Because she had already flown home to Chattanooga on Saturday to take the SAT, Ms.

Schumacher missed the awards ceremony, but says she is thrilled to have won second place in the nation and added that she received a medal from the Department of Defense, a certificate signed by the Secretary of the Army, Navy, and Air Force and an $8,000 college scholarship to the school of her choice.

For a little more than a year she has been quietly accumulating an impressive list of science awards with the same project that earned her the TJAS grand prize. At the 2012 Chattanooga Regional Science & Engineering Fair, she claimed first place in the Environmental Management category and $300 in scholarships, as well as the Army Environmental Science Award, Navy Research Award, Association of Women Geoscientists Award, Ricoh Sustainable Development Award, Water Environment Federation Award, and the Tennessee Aquarium Conservation Institute Award.  She was also the 2012 Tennessee state winner of the Stockholm Junior Water Prize (SJWP) competition, earning a trip to Boston to compete in the U.S. SJWP competition last summer.
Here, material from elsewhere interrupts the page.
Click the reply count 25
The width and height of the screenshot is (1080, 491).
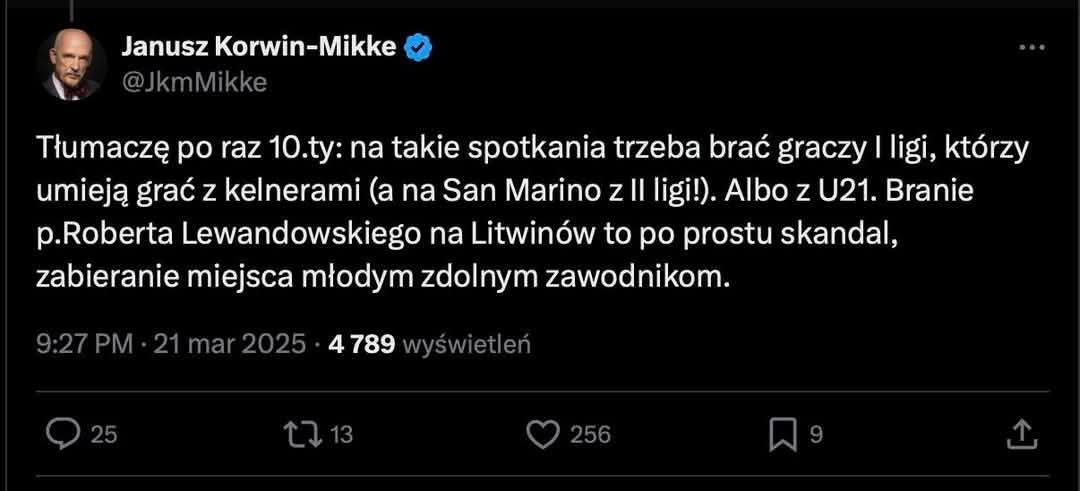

Also in 2012, Ms. Schumacher won a fourth place medal in the Tennessee Junior Science and Humanities Symposium (JSHS) and a trip to Washington D.C. for the National JSHS competition. And when Ms. Schumacher returned to the Chattanooga Regional Science & Engineering Fair in March 2013, she earned Second Grand Prize, which included a $300 scholarship and a trip to Phoenix later this month to compete at the Intel International Science and Engineering Fair (ISEF), the world's largest high school science fair, with competitors from approximately 70 countries. She also earned third place in the Environmental Management category and a $100 scholarship plus a $600 UTC Scholarship Award.

The 2013 International Sustainable World (Energy, Engineering, Environment) Project Olympiad (ISWEEEP) has selected Ms. Schumacher as a world finalist, earning a trip to Houston, Texas this week to compete with students from more than 60 countries and most states in the U.S.

She will represent Tennessee as a delegate at the American Junior Academy of Sciences (AJAS) Convention in Chicago, Feb. 13-17, 2014.